The housebuilder also reported a softening in the cost pressure experienced earlier in the year and expects that cost inflation will reduce in 2020.

Taylor Wimpey said that it had invested in new programmes that are specifically focused on enhancing build quality and has continued to invest in customer service. Therefore, the housebuilder said it was disappointed that its ‘would you recommend’ score in the Home Builders Federation survey dipped just below the 90% level earlier in the year, however it said that recent performance is back at a five-star level.

“We see the long term shortage and quality of construction skills as a key pressure for the industry and so we are particularly pleased to note that we now employ over 640 apprentices, which has tripled in the last four years to an all-time record as we have moved from pilot into implementation.

“We welcome the tapering measures previously announced by the Government for the Help to Buy scheme as the equity loan scheme transitions to a close in 2023. We continue to develop our own plans to extend the affordability and accessibility of our homes across a range of market conditions, including in an environment without Help to Buy.”

The statement concluded: “We are on track to deliver full year 2019 results in line with our expectations, albeit with slightly higher volumes and slightly lower operating margins than we guided at the half year.

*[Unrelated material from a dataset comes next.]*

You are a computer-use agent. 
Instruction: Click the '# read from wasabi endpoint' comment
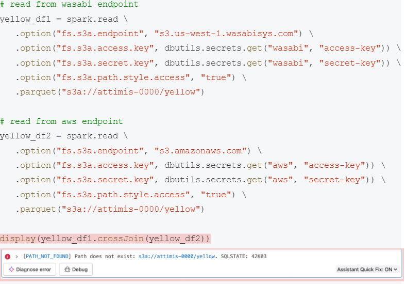click(x=69, y=5)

“We are operating in a market environment where economic and political uncertainty has increased as the year has progressed. We are focused on the core drivers of value for customers and our investors. We believe the Group is well positioned for all potential market outcomes due to our strong balance sheet, high-quality landbank, healthy cash generation and strong order book. As we move into 2020, we will continue to prioritise these, in addition to increasing our focus on costs.”